Il blocco a sinistra: “Per crescita e occupazione è necessario un gioco sinergico tra imprese, sindacati e pubblica amministrazione, ma legati da un solo filo, la volontà di riforme; e non invece accomunati da una catena che lega al passato. Restare aggrappati ad un passato che non tornerà, forme di tutela dei lavoratori che erano giuste un tempo, ma oggi non sono più valide. La riforma sul mercato del lavoro e l’accordo della produttività sono stati frenati per l’atteggiamento di una delle confederazioni sindacali, che non ha aderito, e che trova difficile evolversi”.

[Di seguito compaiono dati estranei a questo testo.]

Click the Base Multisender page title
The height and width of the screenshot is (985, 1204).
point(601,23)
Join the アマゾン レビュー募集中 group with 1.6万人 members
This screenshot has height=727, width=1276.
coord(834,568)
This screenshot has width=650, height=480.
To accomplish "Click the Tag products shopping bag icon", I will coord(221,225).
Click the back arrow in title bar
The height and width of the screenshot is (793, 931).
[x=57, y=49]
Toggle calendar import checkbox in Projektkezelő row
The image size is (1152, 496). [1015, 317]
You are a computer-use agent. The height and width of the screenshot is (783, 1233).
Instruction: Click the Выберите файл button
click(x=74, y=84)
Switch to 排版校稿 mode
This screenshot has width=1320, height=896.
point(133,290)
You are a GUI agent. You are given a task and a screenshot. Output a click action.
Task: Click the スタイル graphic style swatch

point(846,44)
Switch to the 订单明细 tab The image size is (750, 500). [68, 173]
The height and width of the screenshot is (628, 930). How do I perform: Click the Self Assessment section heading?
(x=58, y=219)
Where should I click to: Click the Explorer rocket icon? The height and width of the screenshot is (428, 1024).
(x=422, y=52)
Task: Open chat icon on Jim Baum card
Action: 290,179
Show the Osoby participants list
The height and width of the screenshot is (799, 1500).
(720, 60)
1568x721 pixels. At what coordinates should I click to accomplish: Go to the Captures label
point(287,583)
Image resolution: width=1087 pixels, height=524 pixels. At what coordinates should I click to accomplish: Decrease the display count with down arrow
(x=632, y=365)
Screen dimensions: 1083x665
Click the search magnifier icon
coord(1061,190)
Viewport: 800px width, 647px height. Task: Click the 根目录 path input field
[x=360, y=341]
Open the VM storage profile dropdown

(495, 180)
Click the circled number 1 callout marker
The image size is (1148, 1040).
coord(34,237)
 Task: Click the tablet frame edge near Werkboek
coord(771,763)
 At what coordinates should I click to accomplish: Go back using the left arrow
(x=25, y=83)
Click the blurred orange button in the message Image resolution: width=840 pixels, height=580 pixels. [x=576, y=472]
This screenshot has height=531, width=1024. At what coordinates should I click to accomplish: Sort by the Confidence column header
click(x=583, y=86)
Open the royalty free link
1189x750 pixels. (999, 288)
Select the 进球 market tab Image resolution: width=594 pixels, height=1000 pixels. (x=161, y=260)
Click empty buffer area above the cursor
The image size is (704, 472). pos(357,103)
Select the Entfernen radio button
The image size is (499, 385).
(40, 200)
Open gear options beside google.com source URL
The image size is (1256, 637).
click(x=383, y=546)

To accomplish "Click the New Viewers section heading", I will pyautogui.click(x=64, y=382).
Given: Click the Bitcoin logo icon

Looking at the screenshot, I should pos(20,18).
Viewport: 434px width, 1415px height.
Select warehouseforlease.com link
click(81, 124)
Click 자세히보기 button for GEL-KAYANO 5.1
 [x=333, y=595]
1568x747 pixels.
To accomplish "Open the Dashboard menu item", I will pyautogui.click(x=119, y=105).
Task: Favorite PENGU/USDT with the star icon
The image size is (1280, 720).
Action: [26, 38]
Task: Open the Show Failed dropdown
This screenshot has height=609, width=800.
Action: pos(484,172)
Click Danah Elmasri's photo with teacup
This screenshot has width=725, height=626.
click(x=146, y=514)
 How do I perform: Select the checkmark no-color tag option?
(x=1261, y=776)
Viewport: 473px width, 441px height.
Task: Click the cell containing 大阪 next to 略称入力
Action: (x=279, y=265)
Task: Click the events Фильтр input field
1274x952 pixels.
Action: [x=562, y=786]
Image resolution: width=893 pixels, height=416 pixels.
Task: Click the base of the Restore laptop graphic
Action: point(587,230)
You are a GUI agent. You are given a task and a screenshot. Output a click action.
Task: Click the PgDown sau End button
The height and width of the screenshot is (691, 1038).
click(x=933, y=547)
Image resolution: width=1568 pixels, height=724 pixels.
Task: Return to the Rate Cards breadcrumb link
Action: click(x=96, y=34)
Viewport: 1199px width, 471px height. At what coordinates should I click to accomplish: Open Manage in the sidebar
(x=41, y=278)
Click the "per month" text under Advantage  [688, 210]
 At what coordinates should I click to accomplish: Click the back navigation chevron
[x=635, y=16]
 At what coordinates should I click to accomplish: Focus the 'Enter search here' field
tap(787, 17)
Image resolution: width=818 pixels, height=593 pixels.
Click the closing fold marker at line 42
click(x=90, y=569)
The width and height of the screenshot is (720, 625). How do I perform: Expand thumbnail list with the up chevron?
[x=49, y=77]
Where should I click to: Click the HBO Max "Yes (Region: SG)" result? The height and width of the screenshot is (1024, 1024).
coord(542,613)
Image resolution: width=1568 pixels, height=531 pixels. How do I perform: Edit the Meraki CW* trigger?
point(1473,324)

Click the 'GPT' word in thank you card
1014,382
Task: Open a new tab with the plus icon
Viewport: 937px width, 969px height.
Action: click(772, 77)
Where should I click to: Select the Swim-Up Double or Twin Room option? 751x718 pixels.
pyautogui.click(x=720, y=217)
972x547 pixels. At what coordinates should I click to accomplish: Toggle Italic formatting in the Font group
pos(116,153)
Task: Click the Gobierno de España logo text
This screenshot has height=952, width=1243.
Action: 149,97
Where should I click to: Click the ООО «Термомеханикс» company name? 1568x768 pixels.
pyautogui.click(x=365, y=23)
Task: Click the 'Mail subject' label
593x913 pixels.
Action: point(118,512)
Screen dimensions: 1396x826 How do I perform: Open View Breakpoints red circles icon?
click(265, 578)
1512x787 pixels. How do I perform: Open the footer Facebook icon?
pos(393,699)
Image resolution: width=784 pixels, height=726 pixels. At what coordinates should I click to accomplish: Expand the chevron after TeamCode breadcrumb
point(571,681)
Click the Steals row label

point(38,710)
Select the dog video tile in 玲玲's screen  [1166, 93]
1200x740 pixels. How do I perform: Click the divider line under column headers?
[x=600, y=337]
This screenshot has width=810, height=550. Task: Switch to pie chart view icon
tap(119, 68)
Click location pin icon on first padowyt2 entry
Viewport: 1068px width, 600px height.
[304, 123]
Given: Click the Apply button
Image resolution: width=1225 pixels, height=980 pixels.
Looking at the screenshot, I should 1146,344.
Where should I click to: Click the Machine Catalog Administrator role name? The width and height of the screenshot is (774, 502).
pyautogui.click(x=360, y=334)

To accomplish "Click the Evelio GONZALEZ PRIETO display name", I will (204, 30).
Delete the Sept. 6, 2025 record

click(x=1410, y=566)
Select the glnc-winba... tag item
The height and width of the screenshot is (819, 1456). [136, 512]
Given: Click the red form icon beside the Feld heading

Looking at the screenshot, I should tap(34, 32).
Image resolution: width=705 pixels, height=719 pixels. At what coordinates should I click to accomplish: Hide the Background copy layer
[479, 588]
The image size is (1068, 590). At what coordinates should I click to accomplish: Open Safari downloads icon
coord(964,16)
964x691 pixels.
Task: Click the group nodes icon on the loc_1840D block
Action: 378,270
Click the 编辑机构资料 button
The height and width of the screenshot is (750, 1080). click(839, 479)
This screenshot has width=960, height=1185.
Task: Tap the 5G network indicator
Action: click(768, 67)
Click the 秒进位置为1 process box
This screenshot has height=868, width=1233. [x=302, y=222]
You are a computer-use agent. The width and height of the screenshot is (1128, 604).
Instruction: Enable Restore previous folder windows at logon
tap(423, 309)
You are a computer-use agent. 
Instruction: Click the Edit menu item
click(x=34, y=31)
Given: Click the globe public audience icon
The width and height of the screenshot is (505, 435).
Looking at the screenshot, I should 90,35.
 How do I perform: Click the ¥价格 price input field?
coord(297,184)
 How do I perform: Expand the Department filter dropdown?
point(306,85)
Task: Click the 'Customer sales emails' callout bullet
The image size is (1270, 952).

Il blocco a destra: “La giustizia. E’ sempre più semplice fare leggi ad nazionem che leggi ad personam. Abbiamo avuto un impoverimento rispetto alle posizioni iniziali, per forti resistenze. Occorrono un rafforzamento della disciplina del falso in bilancio, un ampliamento della disciplina del voto di scambio, della prescrizione, delle intercettazioni e una più robusta disciplina del conflitto d’interessi”.

Il blocco trasversale: “I costi della politica e delle amministrazioni. Abbiamo portato a casa molto meno di quanto avremmo voluto. Ci sono stati fortissimi arroccamenti sulle province e su aspetti del costo della politica. Si può e si deve fare molto di più in quella direzione. E’ ovvio che un governo in carica per 5 anni può fare molto meglio. Il più grande costo della politica è quello delle decisioni non prese o quello di decisioni prese per interessi particolari. L’equità non è un capitolo astratto, ma si basa si questioni concrete: la lotta alle rendite, una maggiore concorrenza e un sistema fiscale adeguato”.

Monti ha ammonito: “La crescita può venire dalle riforme, da una politica seria e forte, che non sente la necessità di andare a nascondersi. Che non permetta che si venda il futuro dei giovani italiani per farsi rieleggere”.